Turnbull, like Rudd, was ousted over the emissions trading scheme, but six months earlier. His support for the scheme split the Liberal party. Just before the first senate vote on the issue, in December last year, he was overthrown by Tony Abbott, who had told his supporters that climate change “is absolute crap”(3). If Abbott manages to form a government, he will reverse the outcome of the 2007 election, in which the Liberal Party was defeated partly because it wouldn’t act on climate change.
It’s not difficult to see why this is a hot issue in Australia. The country has been hammered by drought and bushfires. It also has the highest carbon dioxide emissions per person of any major economy outside the Arabian peninsula. Australians pollute more than Americans, twice as much as people in the UK and four times more than the Chinese(4). Most Australians want to change this, but the coal industry keeps their politicians on a short leash. Like New Labour over here, Rudd and Gillard’s administration was a government of flinchers. It has been punished for appeasing industrial lobbyists and the rightwing press.
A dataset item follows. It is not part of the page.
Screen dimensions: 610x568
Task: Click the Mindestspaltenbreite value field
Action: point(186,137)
Australian politics provides yet more evidence that climate science divides people along political lines. Abbott is no longer an outright denier, though he still insists, in the teeth of the facts, that the world has cooled since 1997(5). Some members of his party go further: Senator Nick Minchin, for example, maintains that “the whole climate change issue is a left-wing conspiracy to deindustrialise the western world”(6). (He has also insisted that cigarettes are not addictive and the link between passive smoking and illness cannot be demonstrated(7)). A recent poll suggests that 38% of politicians in Abbott’s coalition believe that man-made global warming is taking place, by comparison to 89% of Labor’s people(8).
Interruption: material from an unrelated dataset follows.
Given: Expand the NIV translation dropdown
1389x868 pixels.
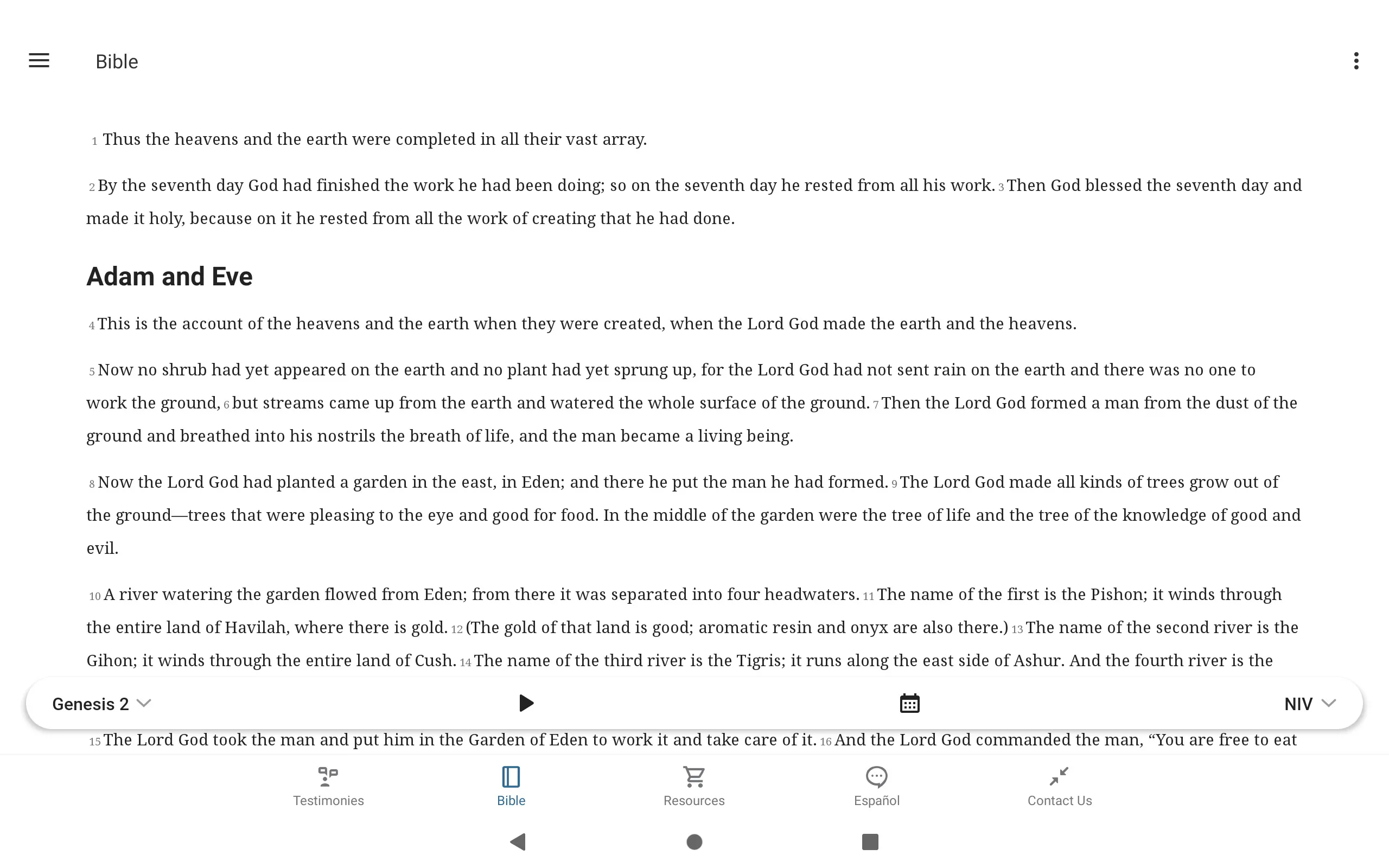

It’s the same story everywhere. At a senatorial hustings in New Hampshire last week, all six Republican candidates denied that man-made climate change is taking place(9). Judging by its recent antics in the Senate and by primary campaigns all over the country, the Republican party appears to be heading towards a unanimous rejection of the science. The ultra-neoliberal Czech president Vaclav Klaus asserts that “global warming is a false myth and every serious person and scientist says so.”(10) The hard-right UK Independence Party may soon be led by Lord Monckton(11), the craziest man in British politics, who claims that action on climate change is a conspiracy to create a communist world government(12). The further to the right you travel, the more likely you are to insist that man-made climate change isn’t happening. Denial has nothing to do with science and everything to do with politics.
In the Telegraph recently, the Conservative Daniel Hannan tried to explain this association. “When presented with a new discovery, we automatically try to press it into our existing belief-system; if it doesn’t fit, we question the discovery before the belief-system.”(13) He’s right. We all do this, and it is also true that in some respects an antagonism to climate science is consistent with right-wing – and especially neoliberal – politics. The philosophy of the new right is summarised by this chilling statement from Vaclav Klaus. “Human wants are unlimited and should stay so.”(14)
But right-wing denial also leads to perverse outcomes. In a desperate attempt to appease the deniers in his party, Malcolm Turnbull proposed handing £70bn to industry to soften the impacts of acting on climate change(15). Rudd’s trading scheme, by contrast, was more or less self-financing. Tony Abbott intends to lavish subsidies on polluting companies without demanding any corresponding obligations(16). State handouts? Rights without responsibilities? When did these become conservative policies?
Since way back. In the US the Republicans also favour green incentives for industry, without caps or regulation. Worldwide, subsidies for fossil fuels are twelve times greater than subsidies for renewable energy(17). Many of the most generous hand-outs are awarded by right-wing governments (think of the money lavished on the oil industry under George W Bush(18)).
Yes, man-made climate change denial is about politics, but it’s more pragmatic than ideological. The politics have been shaped around the demands of industrial lobby groups, which happen, in many cases, to fund those who articulate them. Right-wingers are making monkeys of themselves over climate change not just because their beliefs take precedence over the evidence, but also because their interests take precedence over their beliefs.